EXTRACTED RECORDS Block Start

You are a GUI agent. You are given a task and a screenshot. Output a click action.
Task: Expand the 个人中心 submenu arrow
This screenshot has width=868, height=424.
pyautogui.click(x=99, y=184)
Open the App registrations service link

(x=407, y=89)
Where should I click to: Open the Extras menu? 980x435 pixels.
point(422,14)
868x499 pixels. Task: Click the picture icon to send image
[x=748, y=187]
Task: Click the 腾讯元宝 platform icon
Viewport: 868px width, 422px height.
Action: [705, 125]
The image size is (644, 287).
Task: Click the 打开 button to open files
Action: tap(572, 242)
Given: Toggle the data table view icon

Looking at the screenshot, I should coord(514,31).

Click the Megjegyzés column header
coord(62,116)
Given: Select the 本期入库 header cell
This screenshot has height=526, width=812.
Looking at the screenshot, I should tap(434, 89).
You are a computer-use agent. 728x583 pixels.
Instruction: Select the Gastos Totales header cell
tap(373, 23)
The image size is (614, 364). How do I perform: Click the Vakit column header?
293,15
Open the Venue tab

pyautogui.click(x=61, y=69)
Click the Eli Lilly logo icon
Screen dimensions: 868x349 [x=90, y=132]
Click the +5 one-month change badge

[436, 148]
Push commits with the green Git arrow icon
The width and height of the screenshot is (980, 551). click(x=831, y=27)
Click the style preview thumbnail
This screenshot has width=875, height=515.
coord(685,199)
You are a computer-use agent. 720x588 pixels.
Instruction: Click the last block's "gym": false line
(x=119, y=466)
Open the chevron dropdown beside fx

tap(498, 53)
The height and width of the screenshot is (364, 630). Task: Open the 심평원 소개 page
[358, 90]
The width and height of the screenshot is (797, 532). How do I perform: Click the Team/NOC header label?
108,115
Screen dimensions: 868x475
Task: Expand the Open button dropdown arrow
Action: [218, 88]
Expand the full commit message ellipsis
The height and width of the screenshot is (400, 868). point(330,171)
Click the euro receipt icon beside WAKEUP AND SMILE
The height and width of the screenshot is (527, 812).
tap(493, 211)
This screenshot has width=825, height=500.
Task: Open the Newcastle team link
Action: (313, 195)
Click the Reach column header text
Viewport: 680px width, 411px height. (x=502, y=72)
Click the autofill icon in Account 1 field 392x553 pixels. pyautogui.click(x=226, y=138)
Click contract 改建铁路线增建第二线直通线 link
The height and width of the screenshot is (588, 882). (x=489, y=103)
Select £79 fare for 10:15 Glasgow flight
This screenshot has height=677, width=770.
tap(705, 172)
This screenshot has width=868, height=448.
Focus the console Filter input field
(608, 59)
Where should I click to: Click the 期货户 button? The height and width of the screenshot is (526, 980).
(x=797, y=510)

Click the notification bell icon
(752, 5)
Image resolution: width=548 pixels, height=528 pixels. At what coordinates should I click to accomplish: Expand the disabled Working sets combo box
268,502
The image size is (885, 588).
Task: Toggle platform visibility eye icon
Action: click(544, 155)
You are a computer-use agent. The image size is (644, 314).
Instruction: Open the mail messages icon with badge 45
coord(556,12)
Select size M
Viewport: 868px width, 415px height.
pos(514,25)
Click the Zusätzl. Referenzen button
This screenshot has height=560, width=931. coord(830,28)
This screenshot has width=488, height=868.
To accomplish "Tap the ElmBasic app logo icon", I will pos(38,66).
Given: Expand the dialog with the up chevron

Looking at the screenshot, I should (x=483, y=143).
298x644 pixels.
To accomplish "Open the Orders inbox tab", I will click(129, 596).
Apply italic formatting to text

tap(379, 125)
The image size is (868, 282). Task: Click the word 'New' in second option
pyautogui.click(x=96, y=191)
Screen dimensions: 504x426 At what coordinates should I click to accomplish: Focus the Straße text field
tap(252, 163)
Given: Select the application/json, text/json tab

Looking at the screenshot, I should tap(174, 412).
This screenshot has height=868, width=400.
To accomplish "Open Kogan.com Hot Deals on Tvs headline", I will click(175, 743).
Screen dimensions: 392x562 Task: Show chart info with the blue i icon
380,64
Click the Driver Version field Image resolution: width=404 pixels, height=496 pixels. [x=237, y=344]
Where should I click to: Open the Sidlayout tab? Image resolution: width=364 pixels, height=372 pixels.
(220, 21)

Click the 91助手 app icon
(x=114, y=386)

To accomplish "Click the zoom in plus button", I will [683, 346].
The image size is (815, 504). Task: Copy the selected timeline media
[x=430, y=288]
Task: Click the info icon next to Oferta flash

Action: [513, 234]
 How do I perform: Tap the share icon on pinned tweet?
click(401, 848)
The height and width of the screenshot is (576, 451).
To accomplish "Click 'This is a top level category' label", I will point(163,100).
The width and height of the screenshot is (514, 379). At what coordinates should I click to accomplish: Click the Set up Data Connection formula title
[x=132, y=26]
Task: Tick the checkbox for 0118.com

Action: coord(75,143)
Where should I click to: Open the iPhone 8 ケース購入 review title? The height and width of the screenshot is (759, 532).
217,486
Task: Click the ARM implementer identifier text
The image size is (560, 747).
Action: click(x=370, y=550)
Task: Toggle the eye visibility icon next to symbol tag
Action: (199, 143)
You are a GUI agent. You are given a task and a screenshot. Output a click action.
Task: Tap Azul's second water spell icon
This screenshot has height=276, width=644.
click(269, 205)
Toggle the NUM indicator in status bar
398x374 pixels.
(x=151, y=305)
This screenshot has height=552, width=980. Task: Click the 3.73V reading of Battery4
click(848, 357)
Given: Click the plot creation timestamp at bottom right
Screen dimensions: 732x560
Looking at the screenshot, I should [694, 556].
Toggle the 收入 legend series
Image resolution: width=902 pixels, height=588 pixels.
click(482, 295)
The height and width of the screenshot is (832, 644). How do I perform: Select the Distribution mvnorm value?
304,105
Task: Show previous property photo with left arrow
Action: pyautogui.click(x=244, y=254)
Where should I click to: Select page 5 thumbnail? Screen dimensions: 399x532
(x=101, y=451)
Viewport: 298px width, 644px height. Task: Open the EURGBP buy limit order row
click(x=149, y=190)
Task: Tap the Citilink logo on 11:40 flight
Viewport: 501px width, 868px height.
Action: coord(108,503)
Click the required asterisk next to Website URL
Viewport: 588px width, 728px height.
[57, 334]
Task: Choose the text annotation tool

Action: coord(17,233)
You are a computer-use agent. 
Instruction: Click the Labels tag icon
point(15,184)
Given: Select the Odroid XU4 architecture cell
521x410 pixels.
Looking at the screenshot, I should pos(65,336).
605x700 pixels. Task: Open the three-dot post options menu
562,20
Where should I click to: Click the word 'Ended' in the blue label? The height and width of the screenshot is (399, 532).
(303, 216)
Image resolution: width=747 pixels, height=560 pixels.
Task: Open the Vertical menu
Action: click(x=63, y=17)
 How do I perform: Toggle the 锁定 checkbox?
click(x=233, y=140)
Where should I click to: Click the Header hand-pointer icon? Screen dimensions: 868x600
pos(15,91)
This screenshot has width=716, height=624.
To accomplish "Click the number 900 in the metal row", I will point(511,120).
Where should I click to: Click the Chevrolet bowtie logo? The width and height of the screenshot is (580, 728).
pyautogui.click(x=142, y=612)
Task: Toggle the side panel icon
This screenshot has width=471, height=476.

EXTRACTED RECORDS Block End

* **WORK INSTRUCTION**:
Whatever appears in the data above is to be set down exactly.

* **ANSWER SECTION**:
You are a GUI agent. You are given a task and a screenshot. Output a click action.
Task: Expand the 个人中心 submenu arrow
This screenshot has width=868, height=424.
pyautogui.click(x=99, y=184)
Open the App registrations service link

(x=407, y=89)
Where should I click to: Open the Extras menu? 980x435 pixels.
point(422,14)
868x499 pixels. Task: Click the picture icon to send image
[x=748, y=187]
Task: Click the 腾讯元宝 platform icon
Viewport: 868px width, 422px height.
Action: [705, 125]
The image size is (644, 287).
Task: Click the 打开 button to open files
Action: tap(572, 242)
Given: Toggle the data table view icon

Looking at the screenshot, I should coord(514,31).

Click the Megjegyzés column header
coord(62,116)
Given: Select the 本期入库 header cell
This screenshot has height=526, width=812.
Looking at the screenshot, I should tap(434, 89).
You are a computer-use agent. 728x583 pixels.
Instruction: Select the Gastos Totales header cell
tap(373, 23)
The image size is (614, 364). How do I perform: Click the Vakit column header?
293,15
Open the Venue tab

pyautogui.click(x=61, y=69)
Click the Eli Lilly logo icon
Screen dimensions: 868x349 [x=90, y=132]
Click the +5 one-month change badge

[436, 148]
Push commits with the green Git arrow icon
The width and height of the screenshot is (980, 551). click(x=831, y=27)
Click the style preview thumbnail
This screenshot has width=875, height=515.
coord(685,199)
You are a computer-use agent. 720x588 pixels.
Instruction: Click the last block's "gym": false line
(x=119, y=466)
Open the chevron dropdown beside fx

tap(498, 53)
The height and width of the screenshot is (364, 630). Task: Open the 심평원 소개 page
[358, 90]
The width and height of the screenshot is (797, 532). How do I perform: Click the Team/NOC header label?
108,115
Screen dimensions: 868x475
Task: Expand the Open button dropdown arrow
Action: [218, 88]
Expand the full commit message ellipsis
The height and width of the screenshot is (400, 868). point(330,171)
Click the euro receipt icon beside WAKEUP AND SMILE
The height and width of the screenshot is (527, 812).
tap(493, 211)
This screenshot has width=825, height=500.
Task: Open the Newcastle team link
Action: (313, 195)
Click the Reach column header text
Viewport: 680px width, 411px height. (x=502, y=72)
Click the autofill icon in Account 1 field 392x553 pixels. pyautogui.click(x=226, y=138)
Click contract 改建铁路线增建第二线直通线 link
The height and width of the screenshot is (588, 882). (x=489, y=103)
Select £79 fare for 10:15 Glasgow flight
This screenshot has height=677, width=770.
tap(705, 172)
This screenshot has width=868, height=448.
Focus the console Filter input field
(608, 59)
Where should I click to: Click the 期货户 button? The height and width of the screenshot is (526, 980).
(x=797, y=510)

Click the notification bell icon
(752, 5)
Image resolution: width=548 pixels, height=528 pixels. At what coordinates should I click to accomplish: Expand the disabled Working sets combo box
268,502
The image size is (885, 588).
Task: Toggle platform visibility eye icon
Action: click(544, 155)
You are a computer-use agent. The image size is (644, 314).
Instruction: Open the mail messages icon with badge 45
coord(556,12)
Select size M
Viewport: 868px width, 415px height.
pos(514,25)
Click the Zusätzl. Referenzen button
This screenshot has height=560, width=931. coord(830,28)
This screenshot has width=488, height=868.
To accomplish "Tap the ElmBasic app logo icon", I will pos(38,66).
Given: Expand the dialog with the up chevron

Looking at the screenshot, I should (x=483, y=143).
298x644 pixels.
To accomplish "Open the Orders inbox tab", I will click(129, 596).
Apply italic formatting to text

tap(379, 125)
The image size is (868, 282). Task: Click the word 'New' in second option
pyautogui.click(x=96, y=191)
Screen dimensions: 504x426 At what coordinates should I click to accomplish: Focus the Straße text field
tap(252, 163)
Given: Select the application/json, text/json tab

Looking at the screenshot, I should tap(174, 412).
This screenshot has height=868, width=400.
To accomplish "Open Kogan.com Hot Deals on Tvs headline", I will click(175, 743).
Screen dimensions: 392x562 Task: Show chart info with the blue i icon
380,64
Click the Driver Version field Image resolution: width=404 pixels, height=496 pixels. [x=237, y=344]
Where should I click to: Open the Sidlayout tab? Image resolution: width=364 pixels, height=372 pixels.
(220, 21)

Click the 91助手 app icon
(x=114, y=386)

To accomplish "Click the zoom in plus button", I will [683, 346].
The image size is (815, 504). Task: Copy the selected timeline media
[x=430, y=288]
Task: Click the info icon next to Oferta flash

Action: [513, 234]
 How do I perform: Tap the share icon on pinned tweet?
click(401, 848)
The height and width of the screenshot is (576, 451).
To accomplish "Click 'This is a top level category' label", I will point(163,100).
The width and height of the screenshot is (514, 379). At what coordinates should I click to accomplish: Click the Set up Data Connection formula title
[x=132, y=26]
Task: Tick the checkbox for 0118.com

Action: coord(75,143)
Where should I click to: Open the iPhone 8 ケース購入 review title? The height and width of the screenshot is (759, 532).
217,486
Task: Click the ARM implementer identifier text
The image size is (560, 747).
Action: click(x=370, y=550)
Task: Toggle the eye visibility icon next to symbol tag
Action: (199, 143)
You are a GUI agent. You are given a task and a screenshot. Output a click action.
Task: Tap Azul's second water spell icon
This screenshot has height=276, width=644.
click(269, 205)
Toggle the NUM indicator in status bar
398x374 pixels.
(x=151, y=305)
This screenshot has height=552, width=980. Task: Click the 3.73V reading of Battery4
click(848, 357)
Given: Click the plot creation timestamp at bottom right
Screen dimensions: 732x560
Looking at the screenshot, I should [694, 556].
Toggle the 收入 legend series
Image resolution: width=902 pixels, height=588 pixels.
click(482, 295)
The height and width of the screenshot is (832, 644). How do I perform: Select the Distribution mvnorm value?
304,105
Task: Show previous property photo with left arrow
Action: pyautogui.click(x=244, y=254)
Where should I click to: Select page 5 thumbnail? Screen dimensions: 399x532
(x=101, y=451)
Viewport: 298px width, 644px height. Task: Open the EURGBP buy limit order row
click(x=149, y=190)
Task: Tap the Citilink logo on 11:40 flight
Viewport: 501px width, 868px height.
Action: coord(108,503)
Click the required asterisk next to Website URL
Viewport: 588px width, 728px height.
[57, 334]
Task: Choose the text annotation tool

Action: coord(17,233)
You are a computer-use agent. 
Instruction: Click the Labels tag icon
point(15,184)
Given: Select the Odroid XU4 architecture cell
521x410 pixels.
Looking at the screenshot, I should pos(65,336).
605x700 pixels. Task: Open the three-dot post options menu
562,20
Where should I click to: Click the word 'Ended' in the blue label? The height and width of the screenshot is (399, 532).
(303, 216)
Image resolution: width=747 pixels, height=560 pixels.
Task: Open the Vertical menu
Action: click(x=63, y=17)
 How do I perform: Toggle the 锁定 checkbox?
click(x=233, y=140)
Where should I click to: Click the Header hand-pointer icon? Screen dimensions: 868x600
pos(15,91)
This screenshot has width=716, height=624.
To accomplish "Click the number 900 in the metal row", I will point(511,120).
Where should I click to: Click the Chevrolet bowtie logo? The width and height of the screenshot is (580, 728).
pyautogui.click(x=142, y=612)
Task: Toggle the side panel icon
This screenshot has width=471, height=476.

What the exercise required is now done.